I always thought I'd learn the ins and outs of love from married people who have been through it all. So I pay close attention to what these "successful" people say about their experiences.
But the things the successful people say are tough to emulate.
Here are common things I've heard from couples regarding meeting the right person and settling down:
He's unlike any of the guys I dated all through life.
I guess my dad's different because he's not good looking, but at least he's not a jerk.
This statement makes me think I can overcome a girl's "type". According to many couples, people go for the same type for a long time only to end up with someone who is a different type than they ever dated.
Perhaps this should motivate me because I could be that new type of guy my dream girl never tried out before...or I could just be rejected because I'm not her type.
Ugh, I didn't like him at first," or "He was so annoying at first."
I love this one. I have a friend who said this guy who was pursuing her was "annoying". But she kept going on dates with him. Her Facebook page chronicled the progression of their relationship: dating, in a relationship, engaged.
Why would you get engaged to someone who annoyed you?

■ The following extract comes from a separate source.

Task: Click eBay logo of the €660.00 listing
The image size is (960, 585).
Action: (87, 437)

Many women I talk to say they "didn't like him at first," about their significant other. I guess this is kind of natural-it takes a while to grow on someone.
This encourages me to go for the scores of women who I annoy at first...and trust me there are a lot of them.

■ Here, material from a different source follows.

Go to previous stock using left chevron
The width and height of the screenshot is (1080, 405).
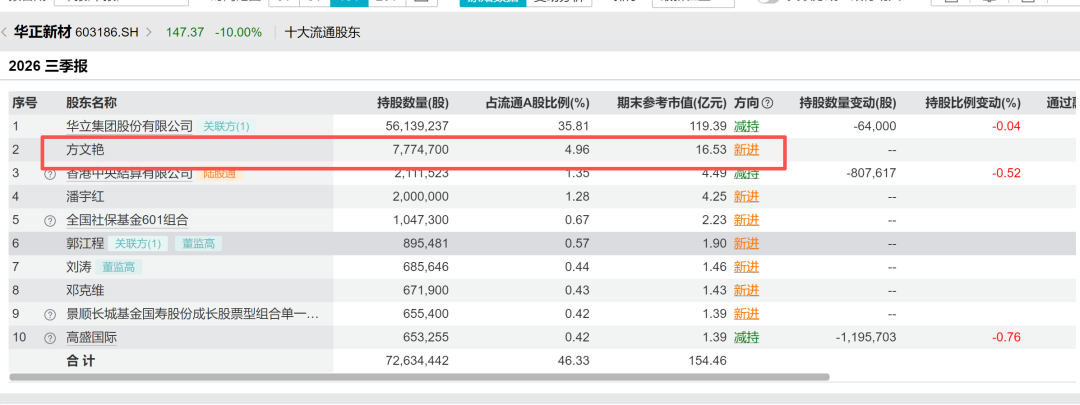[4, 32]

"I was dating someone else, but then I met him."
I've always envied the guy who can walk into a woman's life and render her relationship with the other guy meaningless. It's not so romantic, despite being the formula for many romantic comedies.
In a sense the new guy is opening the woman's eyes to a new world, to caring about someone on a higher plane, in a deeper way.
So should I try to break a girl up with her boyfriend? Common sense tells me not to try to do this, but anything's possible, right?
"He kept trying, and we just ended up together."
Persistence usually doesn't pay, but I guess it does in some cases. This doesn't bode well for my "call her once and don't call again if she doesn't call back" policy.
To me, persistence means creepiness. Why keep trying when she doesn't seem in to it?
But some couples tell me that they would not be together if it were not for the effort and persistence of one of the two.
I guess this is romantic, but I don't know if I can handle more than one rejection. The best chance of this happening is if two people remain friends through the many rejections, I suppose.
"I knew they were the one as soon as I saw them."
Honestly, how do people do this? I want to walk into a room, lock eyes with my dream girl, and mutually know that we are the ones that will make each other happy forever.
Problem is, I've thought many girls I lay eyes on at might be "the one," and I'm always wrong. I tend to make stories up in my head while gazing at a cute girl-- psycho.
Maybe these people are just making it up. It's easy to say it after the fact-hindsight is 20/20. Wow, I'm bitter.
Looking at this list, it seems that things either happen right at the moment when people meet, or the two grow on one another over a period of time.
My theory is that the whole stupid dating world is random. One day maybe it will just happen-maybe not the way I want it too, but I'll see a friend in a different light, run into an old friend who I start dating, or experience love at first site.
What are your thoughts on the statements above? Do you agree they are common statements among married/dating couples? Did you feel any of these ways upon meeting your significant other?